King himself wrestles in the letter with being labeled an extremist, having sought, if not a middle ground, then certainly a third way between passivity and violence, “neither the ‘do-nothingism’ of the complacent nor the hatred and despair of the black nationalist.” Yet he ends up embracing the label:
So the question is not whether we will be extremists, but what kind of extremists we will be. Will we be extremists for hate or for love? Will we be extremists for the preservation of injustice or for the extension of justice?
His point is disconcertingly valid: if our Lord himself, and prophets before him, and many apostles and martyrs after him were killed as extremists for love and justice, those of us who wish to follow him must become extremists of the same kind.
But that’s the thing: when I look at what is coming from the left these days, I don’t see much “extremism for love.” Spouting platitudes about tolerance in a hateful manner, while carving out significant exceptions to the kinds of people one is willing to tolerate (let alone love), doesn’t cut it.
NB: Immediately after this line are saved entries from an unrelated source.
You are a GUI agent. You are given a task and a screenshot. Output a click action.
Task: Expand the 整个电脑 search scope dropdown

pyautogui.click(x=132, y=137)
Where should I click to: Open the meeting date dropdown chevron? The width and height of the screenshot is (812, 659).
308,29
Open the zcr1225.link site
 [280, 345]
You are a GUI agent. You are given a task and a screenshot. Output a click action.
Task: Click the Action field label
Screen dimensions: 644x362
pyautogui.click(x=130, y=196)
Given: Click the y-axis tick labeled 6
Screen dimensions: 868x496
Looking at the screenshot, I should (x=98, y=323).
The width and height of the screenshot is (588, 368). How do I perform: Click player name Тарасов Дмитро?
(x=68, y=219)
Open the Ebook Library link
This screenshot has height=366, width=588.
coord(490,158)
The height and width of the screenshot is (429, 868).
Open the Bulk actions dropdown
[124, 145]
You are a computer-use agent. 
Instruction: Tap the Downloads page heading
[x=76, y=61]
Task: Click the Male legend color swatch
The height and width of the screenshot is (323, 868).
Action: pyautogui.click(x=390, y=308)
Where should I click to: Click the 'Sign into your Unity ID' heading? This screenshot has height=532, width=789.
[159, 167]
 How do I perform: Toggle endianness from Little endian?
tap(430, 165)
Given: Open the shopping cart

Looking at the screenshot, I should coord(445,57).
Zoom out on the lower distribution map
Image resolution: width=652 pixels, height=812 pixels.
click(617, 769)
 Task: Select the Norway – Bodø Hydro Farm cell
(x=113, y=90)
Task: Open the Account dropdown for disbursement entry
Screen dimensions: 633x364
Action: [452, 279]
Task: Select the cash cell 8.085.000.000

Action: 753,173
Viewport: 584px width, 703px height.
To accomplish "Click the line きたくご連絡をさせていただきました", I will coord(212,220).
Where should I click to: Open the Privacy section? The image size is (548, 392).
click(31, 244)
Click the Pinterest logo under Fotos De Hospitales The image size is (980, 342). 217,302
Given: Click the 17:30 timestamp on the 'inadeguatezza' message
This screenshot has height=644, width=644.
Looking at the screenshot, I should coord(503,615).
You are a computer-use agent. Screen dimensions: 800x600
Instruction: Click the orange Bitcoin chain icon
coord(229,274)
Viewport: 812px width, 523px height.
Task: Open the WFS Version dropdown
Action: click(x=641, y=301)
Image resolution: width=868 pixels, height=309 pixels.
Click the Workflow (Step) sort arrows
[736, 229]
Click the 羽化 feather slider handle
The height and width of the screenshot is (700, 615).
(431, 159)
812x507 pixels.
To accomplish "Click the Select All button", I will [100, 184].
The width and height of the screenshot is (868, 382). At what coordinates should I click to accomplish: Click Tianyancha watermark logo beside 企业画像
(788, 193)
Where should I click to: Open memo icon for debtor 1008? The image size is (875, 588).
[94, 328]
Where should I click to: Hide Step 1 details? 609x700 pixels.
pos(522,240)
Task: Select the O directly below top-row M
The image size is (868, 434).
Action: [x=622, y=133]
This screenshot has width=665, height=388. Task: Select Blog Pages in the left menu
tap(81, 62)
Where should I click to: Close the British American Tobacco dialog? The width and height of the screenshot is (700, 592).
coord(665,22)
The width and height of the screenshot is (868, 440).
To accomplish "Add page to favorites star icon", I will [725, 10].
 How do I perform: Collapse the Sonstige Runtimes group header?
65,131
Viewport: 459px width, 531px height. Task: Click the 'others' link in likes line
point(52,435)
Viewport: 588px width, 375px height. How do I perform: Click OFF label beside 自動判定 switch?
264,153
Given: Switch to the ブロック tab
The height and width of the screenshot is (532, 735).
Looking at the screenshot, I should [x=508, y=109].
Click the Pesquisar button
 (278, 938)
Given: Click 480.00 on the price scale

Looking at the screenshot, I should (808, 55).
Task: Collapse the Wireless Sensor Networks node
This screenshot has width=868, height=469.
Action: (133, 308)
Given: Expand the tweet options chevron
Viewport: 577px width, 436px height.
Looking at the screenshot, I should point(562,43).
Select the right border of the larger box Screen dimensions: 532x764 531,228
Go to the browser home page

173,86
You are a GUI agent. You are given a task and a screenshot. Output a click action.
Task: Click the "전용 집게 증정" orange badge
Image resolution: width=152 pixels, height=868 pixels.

Even as I wonder whether I’m simply passing the blame to assuage my own conscience, when I read King’s frustration with “shallow understanding from people of good will” I can’t help but also wonder if he would have the same frustration with the “white liberal” of today.
So the question now is, what does it actually mean to be extremists for love in this time? What can a true alternative be to complicity in or outright support for all kinds of injustice, and a sometimes well-intentioned but shallow understanding that is at best merely reactionary?
I think it will have to mean some form of radical hospitality toward those we truly see as “the other” – and not just the kind of “other” that makes us feel comfortable or righteous. If on the one hand your fear of an obvious other makes border walls and travel bans and hyper-militarization seem comforting, you are being ruled by fear rather than love and are clinging to an idol. But also, if your words and actions show love toward middle-eastern refugees and hate toward rust-belt Republicans, you have not loved your enemy.
For myself personally, being an extremist for love has to mean humanizing people at both of those poles. I must learn to see – and to love – the image of God even in those with the loudest voices, whether those voices are shouting ugly nationalistic slogans or ugly vulgar pro-choice ones. I can’t honestly say I’m there yet – which makes it all the more necessary to admit who my “other” is, and that I too am not immune from the refusal to love, nor exempt from the need for conversion.
If this all sounds foolish, well, it’s supposed to. Part of the lesson of the gospel – and the example of those who have visibly lived it – is that no hatred, no malice, no evil can ever be effectively resisted by stooping to its level. To rise above the enmity that has a death grip on society, including what threat to peace and justice and social healing Trump himself poses, will be the only way to truly resist it.